- Opening title of serial
- Genre: Social drama
- Written by: Zahid Khan
- Directed by: Syed Ramish Rizvi
- Starring: Saman Ansari Sajida Syed Erum Azam Salma Zafar Hassaan Ahmed
- Country of origin: Pakistan
- Original language: Urdu
- No. of episodes: 20

Production
- Producers: Asif Raza Mir Babar Javed
- Camera setup: Multi-camera setup
- Production company: A&B Entertainment

Original release
- Network: Geo Entertainment
- Release: 20 August 2015 – 7 January 2016

= Saas Bahu =

Pakistani television series

Saas Bahu is a Pakistani drama series, produced by Asif Raza Mir and Babar Javed under their production banner A&B Entertainment. The drama aired weekly on Geo Entertainment every Thursday from August 2015 to January 2016. It stars Hassaan Ahmed, Saman Ansari and Sajida Syed in lead roles.

== Plot ==
Saas Bahu lays emphasis on the harsh reality of society where women often destroy harmony in not only their own life but also in the lives encircling them. It touches upon the fact that at times, close relations become the reason of  distress in the lives of a happily married couple.
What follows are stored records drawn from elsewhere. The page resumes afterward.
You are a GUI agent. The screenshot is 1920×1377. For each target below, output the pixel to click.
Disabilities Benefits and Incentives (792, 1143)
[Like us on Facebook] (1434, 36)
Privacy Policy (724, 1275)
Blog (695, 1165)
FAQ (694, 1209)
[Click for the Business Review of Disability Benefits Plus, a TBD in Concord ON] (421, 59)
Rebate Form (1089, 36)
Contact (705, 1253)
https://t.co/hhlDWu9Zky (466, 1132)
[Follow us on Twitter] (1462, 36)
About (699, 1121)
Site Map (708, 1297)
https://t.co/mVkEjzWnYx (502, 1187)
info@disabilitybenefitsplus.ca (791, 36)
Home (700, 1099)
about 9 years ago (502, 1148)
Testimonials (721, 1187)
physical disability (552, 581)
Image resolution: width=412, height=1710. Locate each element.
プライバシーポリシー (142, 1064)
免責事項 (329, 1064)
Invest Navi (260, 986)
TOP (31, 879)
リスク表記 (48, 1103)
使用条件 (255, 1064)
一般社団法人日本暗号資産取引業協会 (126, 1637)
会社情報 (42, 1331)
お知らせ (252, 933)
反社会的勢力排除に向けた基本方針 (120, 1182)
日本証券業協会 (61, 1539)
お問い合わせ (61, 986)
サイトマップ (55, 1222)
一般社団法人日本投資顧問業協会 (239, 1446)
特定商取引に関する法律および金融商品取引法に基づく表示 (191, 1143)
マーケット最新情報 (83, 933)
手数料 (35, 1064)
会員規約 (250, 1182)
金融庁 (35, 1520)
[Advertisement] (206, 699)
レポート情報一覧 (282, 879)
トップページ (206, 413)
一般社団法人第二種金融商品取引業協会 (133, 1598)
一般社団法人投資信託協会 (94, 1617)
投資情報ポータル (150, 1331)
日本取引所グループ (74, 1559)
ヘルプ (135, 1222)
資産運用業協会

Part of this drama serial also indicates that most of the miseries men go through in life are due to the politics women play in their lives. It captures the antics and politics women involve themselves in.

The writer's work seems to be influenced with the saying: "Men can hurt my body, but women scar my soul", which is said to be experience by all but denied by many.

==Cast==
- Saman Ansari
- Hassaan Ahmed as Farooq
- Sajida Syed
- Salma Zafar
- Omer Shahzad as Waqar
- Asim Mehmood as Furqan
- Munawwar Saeed
- Erum Azam

==Production==
Serial was initially titled as Dil Aashna Hai, but later changed by makers. The shooting of the serial took place in Karachi. It is directed by Syed Ramish Rizvi who direct serials like Meri Maa and Choti Choti Khushiyaan which were also produced by A&B Entertainment. It is the first time Saman Ansari played the lead.